In 1982, with the help of many people, I started Cancer Counseling in Houston. It was the first agency in the United States to provide free professional counseling to cancer patients and their families during any stage of the disease. Well-known psychiatrists, psychologists, and social workers quickly joined the staff. Fourteen of the original fifteen therapists are still with us today. In 1986, one of the staff members, Dr. Norman Decker, and I started the country's first groups for couples coping with cancer. During weekly ninety-minute sessions, six couples came together to talk about living and dying with cancer. These groups, which ran for as long as eighteen months, would change not only the members' lives but Norm's and mine as well.

By 1993, I was president of a cancer agency working primarily with couples coping with cancer. Although what I learned from these couples would help me later, it was of little help that day my father called. So I did what came easy. I found resources. I helped schedule my mother's first visit to Memorial Sloan-Kettering in New York City within hours of my father's call. It was a fast-growing tumor. If it reached outside the lung, they wouldn't even treat her except to keep her comfortable. I'd seen comfortable many times. I wanted so much more.

Memorial Day weekend. My husband, Jack, and I found my mother in a standard blue hospital room at the end of a long sterile hallway. I lowered myself into an orange plastic chair, the kind that sticks to you in the summer. My parents squeezed themselves together on the raised metal bed, and Jack leaned against the window. That night before surgery, we protected each other with laughter and stories and NBA play-off predictions.

The next morning, I arrived shortly after six, just in time to see my father looking worse than my mother. A crisply dressed, stern-looking, and eventually embarrassed orderly announced himself at the door, and then sharply said to my father, "Are you ready to go now?"

As the orderly wheeled my mother down a long white corridor, I turned to my father and said, "Did you know you can go part of the way?" He shoved on his slippers and was off without a word. I watched as her fingers reached up from the gurney and wrapped themselves around his.
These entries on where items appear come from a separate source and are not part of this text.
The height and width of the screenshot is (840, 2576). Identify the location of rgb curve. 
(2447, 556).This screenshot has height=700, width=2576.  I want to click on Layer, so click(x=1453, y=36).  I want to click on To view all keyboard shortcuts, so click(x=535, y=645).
When he returned, he whispered, "That was the hardest thing I've ever done." What I wondered was whether it was the last time her outstretched hand would ever reach for his.

Downstairs, more sticky built-in couches awaited us, symmetrically arranged around a wide-open room whose large windows faced a concrete wall and a huge willow tree. There we camped out, steps away from the gift shop filled with the right cards, the perfect words, fresh flowers, and books that were supposed to bring comfort. But for those of us waiting, there was no comfort. Suddenly it occurred to me that all the books I had recommended to clients, most of which I had given to my father, didn't tell families what they needed most. I needed an objective voice, any voice but my own, one whose words would guide me, would tell me what to say to him. My father needed the stories of others who had been where he was now, people who could give him hope, show him the way. As I returned to our stakeout, empty-handed, I vowed to write that book.

We drank too much coffee, ate very little, and said even less. We took turns watching the hallway, waiting. Finally, I reached over, turning my father's wrist, searching for his watch. My dad nodded, only glancing up for the minute it took him to meet my eyes. He went back to reading and rereading the same pages of the Times.